Il interrompit ses travaux lorsqu’il vit son ami forgeron émerger du téléporteur. Il s’approcha, prêt à demander des nouvelles, pour parler de la pluie et du beau temps mais marqua un petit temps d’hésitation en remarquant les marques de la maladie sur son visage bien qu’il n’ait rien eu à craindre du fait qu’il ne possédait pas de magie. De tout manière Nenato était pressé par le temps qu’il restait à la petite aussi fît il des salutations brèves avant d’exposer sa requête à Waron.

Il lui demanda s’il pouvait lui fournir un corps synthétique d’Arasienne fonctionnel pour un âge d’environ dix ans avec comme option qu’il pouvait grandir et se développer comme un corps naturel en même temps que l’esprit qu’il allait accueillir. Le corps en question devait aussi être capable de permettre l’utilisation de la magie naturelle des Arasiens.

Malheureusement pour lui, les Arasiens étaient une des rare races que les esprits n’avaient pas encore rencontrées donc Waron ne pouvait accéder à sa requête. La jeune fille n’avait pas devant elle le temps requis pour qu’il puisse le développer. La morphologie des Arasiens était assez similaire à celle des humains. Nenato demanda donc la même chose avec un corps humain en ajoutant quelques options qui permettraient à sa protégée d’être moins déboussolée dans son nouveau corps.
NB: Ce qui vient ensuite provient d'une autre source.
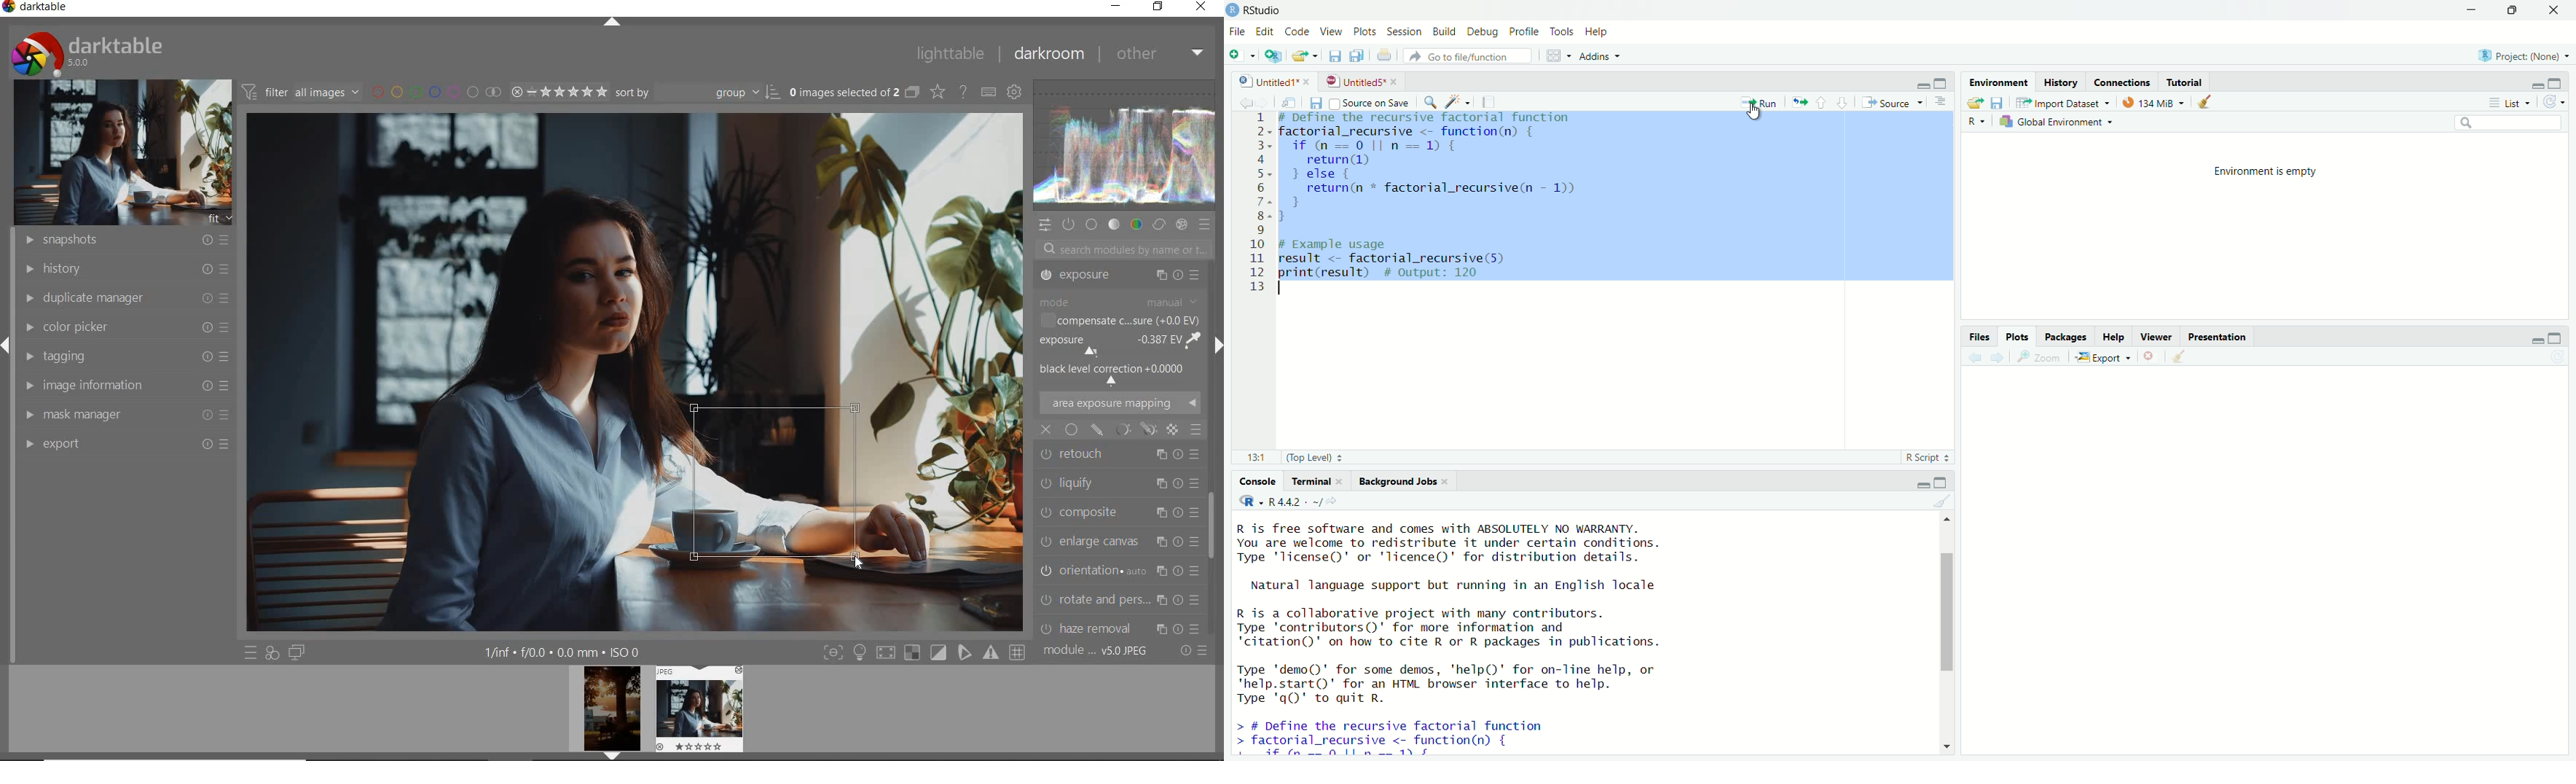 Image resolution: width=2576 pixels, height=784 pixels. Describe the element at coordinates (1356, 81) in the screenshot. I see `Untitled5*` at that location.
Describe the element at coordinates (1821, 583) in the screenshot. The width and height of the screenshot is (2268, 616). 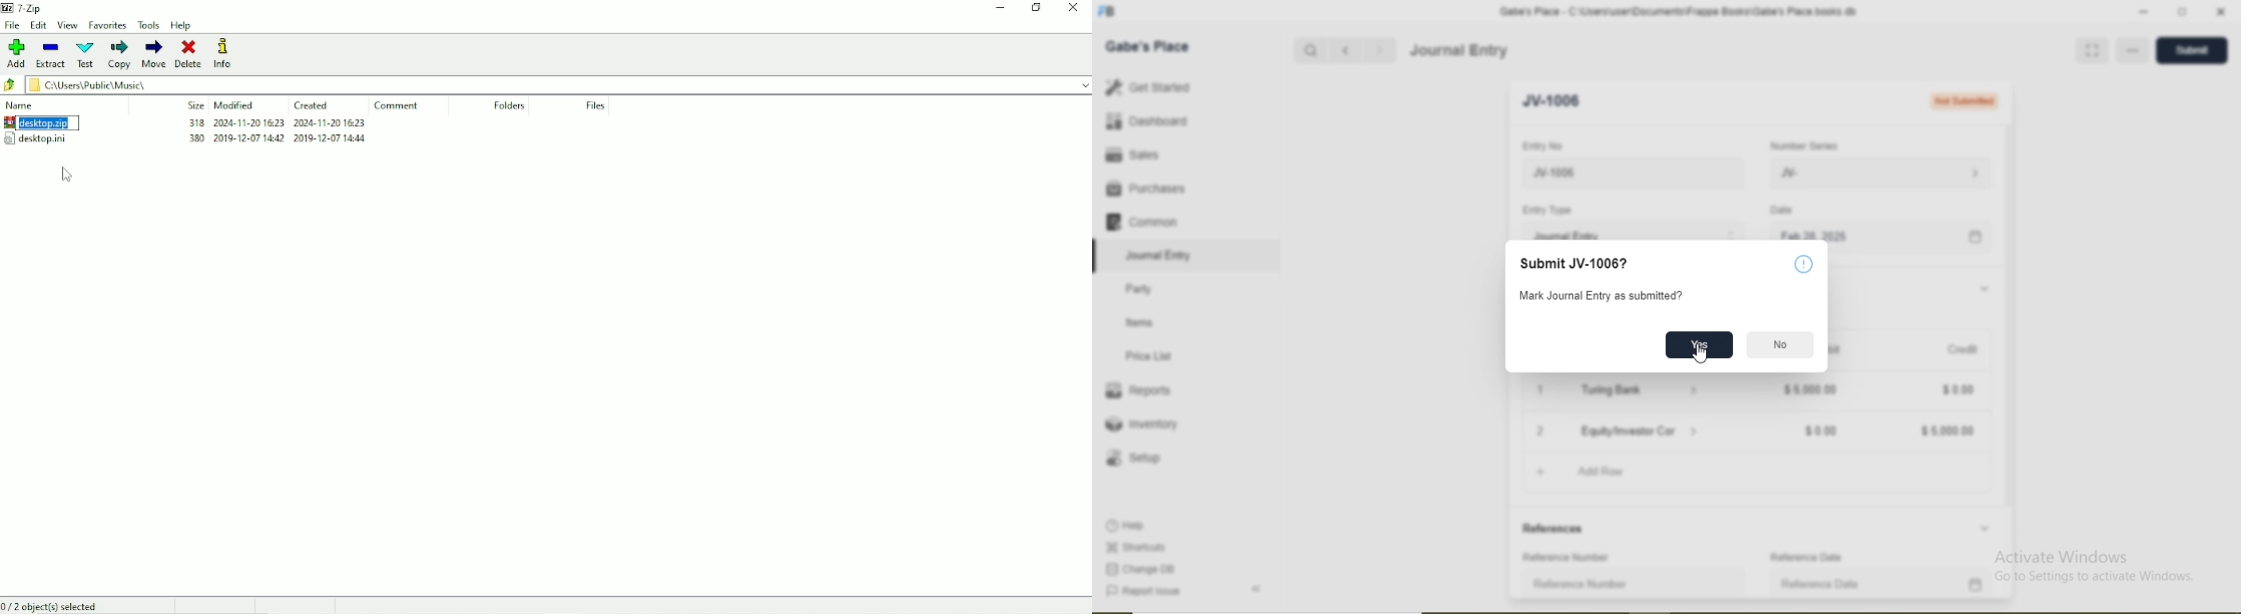
I see `Reference Date` at that location.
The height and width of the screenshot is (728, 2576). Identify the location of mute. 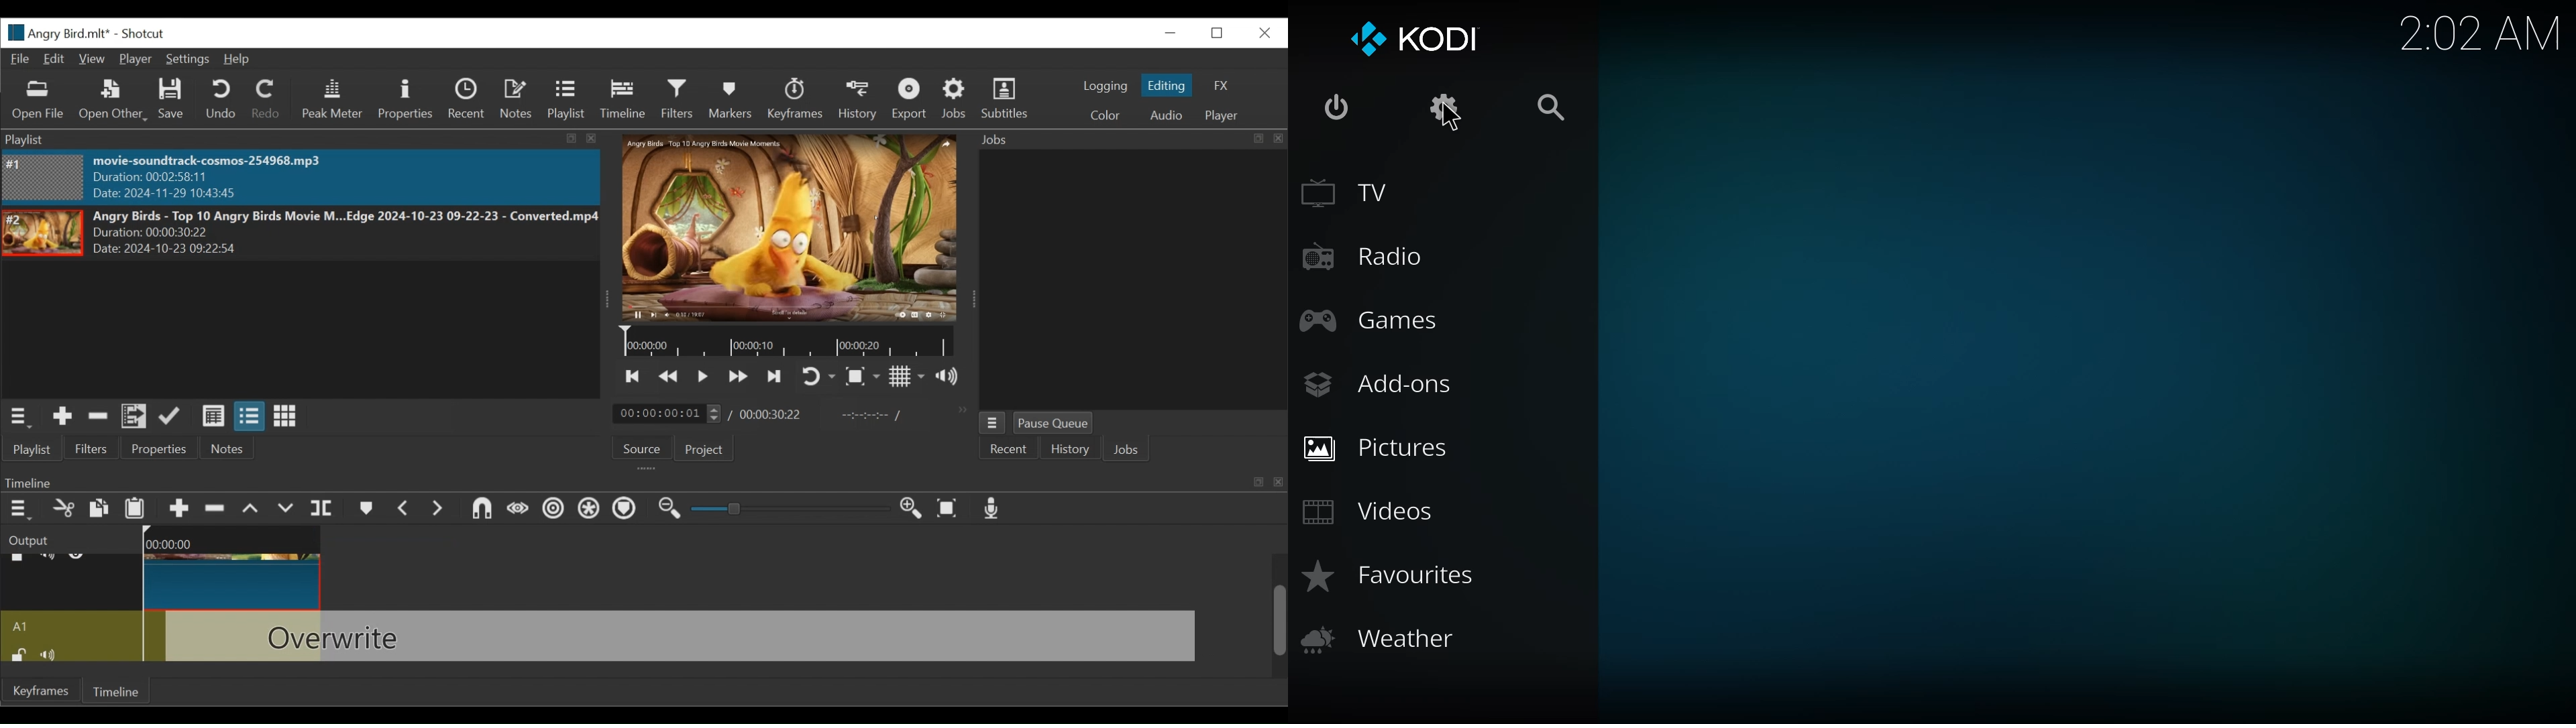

Waron passa en urgence un appel à la boutique se trouvant au rez-de-chaussée du bâtiment abritant son laboratoire et une poignée de minutes plus tard, un corps humain lui fût apporté, correspondant aux demandes initiales de Nenato. Il allongea le corps sur une table de travail et s’attela à y appliquer les modifications nécessaires. Il augmenta la perception des cinq sens pour qu’elle corresponde au mieux à ce que lui décrivait Nenato, fit en sorte que le corps puisse utiliser la magie de manière générale sachant par expérience que ceci s’adapterait à la magie de la jeune fille par lui-même et ajouta une petite touche personnelle pour soulager quelque peu son ami qui n’avait aucune expérience pour s’occuper d’enfant. A l’exception d’un membre coupé, des nano robots guériraient les blessures que l’enfant pourrait subir.

Ils placèrent ensuite précautionneusement le morceau de Soul Steal à la place du cerveau dans le réceptacle puis après avoir payé, plus précisément après avoir insisté pour payer alors que Waron refusait son argent, Nenato reprit le portail en sens inverse avec son précieux colis et retourna au plus vite vers sa nouvelle protégée.